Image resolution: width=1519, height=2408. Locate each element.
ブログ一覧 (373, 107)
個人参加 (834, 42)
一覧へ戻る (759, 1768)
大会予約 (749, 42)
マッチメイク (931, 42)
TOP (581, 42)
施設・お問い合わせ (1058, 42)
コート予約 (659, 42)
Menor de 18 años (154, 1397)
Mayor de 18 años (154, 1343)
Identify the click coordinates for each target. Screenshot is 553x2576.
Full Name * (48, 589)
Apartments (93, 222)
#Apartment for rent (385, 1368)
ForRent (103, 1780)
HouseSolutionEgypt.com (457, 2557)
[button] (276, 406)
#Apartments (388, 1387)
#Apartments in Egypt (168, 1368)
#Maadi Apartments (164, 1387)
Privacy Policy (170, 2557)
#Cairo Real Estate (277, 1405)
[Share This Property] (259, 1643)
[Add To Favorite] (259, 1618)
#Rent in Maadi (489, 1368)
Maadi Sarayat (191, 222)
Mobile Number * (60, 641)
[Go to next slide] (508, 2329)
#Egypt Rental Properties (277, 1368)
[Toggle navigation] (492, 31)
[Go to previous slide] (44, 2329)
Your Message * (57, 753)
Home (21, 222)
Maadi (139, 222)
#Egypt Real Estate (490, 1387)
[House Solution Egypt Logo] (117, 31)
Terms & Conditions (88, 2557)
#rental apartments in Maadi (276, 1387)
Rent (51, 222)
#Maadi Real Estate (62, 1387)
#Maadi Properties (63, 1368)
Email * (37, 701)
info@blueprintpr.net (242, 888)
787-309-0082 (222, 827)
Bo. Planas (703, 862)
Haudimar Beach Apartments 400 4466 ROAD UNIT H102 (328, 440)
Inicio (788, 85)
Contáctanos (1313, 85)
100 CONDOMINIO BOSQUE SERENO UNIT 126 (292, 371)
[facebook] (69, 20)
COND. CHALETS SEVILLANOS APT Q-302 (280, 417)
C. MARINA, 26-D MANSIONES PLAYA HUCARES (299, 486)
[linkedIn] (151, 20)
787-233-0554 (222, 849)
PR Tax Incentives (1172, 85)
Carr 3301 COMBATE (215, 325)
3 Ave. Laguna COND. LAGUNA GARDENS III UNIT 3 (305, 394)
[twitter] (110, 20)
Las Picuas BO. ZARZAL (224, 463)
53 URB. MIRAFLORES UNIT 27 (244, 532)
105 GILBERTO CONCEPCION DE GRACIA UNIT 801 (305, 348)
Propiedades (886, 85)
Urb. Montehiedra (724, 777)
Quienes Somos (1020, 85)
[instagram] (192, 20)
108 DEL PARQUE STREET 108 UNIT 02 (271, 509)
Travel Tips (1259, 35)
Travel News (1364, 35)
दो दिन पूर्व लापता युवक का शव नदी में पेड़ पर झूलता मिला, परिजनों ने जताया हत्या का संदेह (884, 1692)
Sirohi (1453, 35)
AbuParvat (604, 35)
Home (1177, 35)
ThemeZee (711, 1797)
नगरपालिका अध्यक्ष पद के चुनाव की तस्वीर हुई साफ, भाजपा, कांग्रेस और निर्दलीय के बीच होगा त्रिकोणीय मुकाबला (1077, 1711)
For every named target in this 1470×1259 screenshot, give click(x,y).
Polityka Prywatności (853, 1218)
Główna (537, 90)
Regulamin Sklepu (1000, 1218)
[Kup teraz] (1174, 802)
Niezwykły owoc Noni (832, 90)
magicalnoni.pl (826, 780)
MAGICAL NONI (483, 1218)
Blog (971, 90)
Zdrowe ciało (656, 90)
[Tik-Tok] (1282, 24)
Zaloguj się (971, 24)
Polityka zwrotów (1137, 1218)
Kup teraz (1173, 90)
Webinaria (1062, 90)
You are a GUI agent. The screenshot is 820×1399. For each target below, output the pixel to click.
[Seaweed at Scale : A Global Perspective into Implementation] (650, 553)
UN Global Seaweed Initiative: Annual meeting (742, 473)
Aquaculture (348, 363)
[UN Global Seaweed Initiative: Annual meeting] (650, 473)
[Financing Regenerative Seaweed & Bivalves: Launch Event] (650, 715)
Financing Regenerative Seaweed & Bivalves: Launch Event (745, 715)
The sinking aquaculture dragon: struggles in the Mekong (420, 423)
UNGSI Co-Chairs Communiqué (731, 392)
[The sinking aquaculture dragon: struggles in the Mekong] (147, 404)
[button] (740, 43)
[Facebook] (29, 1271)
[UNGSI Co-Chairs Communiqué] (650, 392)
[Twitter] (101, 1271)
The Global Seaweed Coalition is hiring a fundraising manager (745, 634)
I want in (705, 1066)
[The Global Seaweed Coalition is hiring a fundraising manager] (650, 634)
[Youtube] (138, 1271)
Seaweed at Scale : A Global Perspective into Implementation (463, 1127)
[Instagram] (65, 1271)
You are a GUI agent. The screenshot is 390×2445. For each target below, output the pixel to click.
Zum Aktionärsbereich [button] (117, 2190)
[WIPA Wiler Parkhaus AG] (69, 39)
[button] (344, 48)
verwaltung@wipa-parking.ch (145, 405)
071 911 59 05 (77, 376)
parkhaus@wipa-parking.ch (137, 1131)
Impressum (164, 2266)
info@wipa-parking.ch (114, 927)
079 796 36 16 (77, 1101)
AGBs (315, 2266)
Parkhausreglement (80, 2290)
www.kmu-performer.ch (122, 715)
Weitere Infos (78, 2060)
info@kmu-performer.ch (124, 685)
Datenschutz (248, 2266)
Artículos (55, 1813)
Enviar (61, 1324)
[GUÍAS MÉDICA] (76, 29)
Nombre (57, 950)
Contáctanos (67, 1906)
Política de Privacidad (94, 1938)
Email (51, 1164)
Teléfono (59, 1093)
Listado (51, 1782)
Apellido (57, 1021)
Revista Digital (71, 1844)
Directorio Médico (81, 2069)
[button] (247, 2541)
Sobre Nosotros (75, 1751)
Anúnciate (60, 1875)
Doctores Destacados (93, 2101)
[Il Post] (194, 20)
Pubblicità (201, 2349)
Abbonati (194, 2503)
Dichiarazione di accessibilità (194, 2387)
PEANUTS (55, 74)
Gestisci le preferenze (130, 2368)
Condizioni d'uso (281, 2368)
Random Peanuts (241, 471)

- _Work to complete_:
Only the lines above from the one with "[Toggle navigation] (492, 31)" through the one with "100 CONDOMINIO BOSQUE" should be duplicated, character for character.

- _Result of this exercise_:
[Toggle navigation] (492, 31)
[Go to previous slide] (44, 2329)
Your Message * (57, 753)
Home (21, 222)
Maadi (139, 222)
#Egypt Real Estate (490, 1387)
[House Solution Egypt Logo] (117, 31)
Terms & Conditions (88, 2557)
#rental apartments in Maadi (276, 1387)
Rent (51, 222)
#Maadi Real Estate (62, 1387)
#Maadi Properties (63, 1368)
Email * (37, 701)
info@blueprintpr.net (242, 888)
787-309-0082 (222, 827)
Bo. Planas (703, 862)
Haudimar Beach Apartments 400 4466 ROAD UNIT H102 (328, 440)
Inicio (788, 85)
Contáctanos (1313, 85)
100 CONDOMINIO BOSQUE SERENO UNIT 126 (292, 371)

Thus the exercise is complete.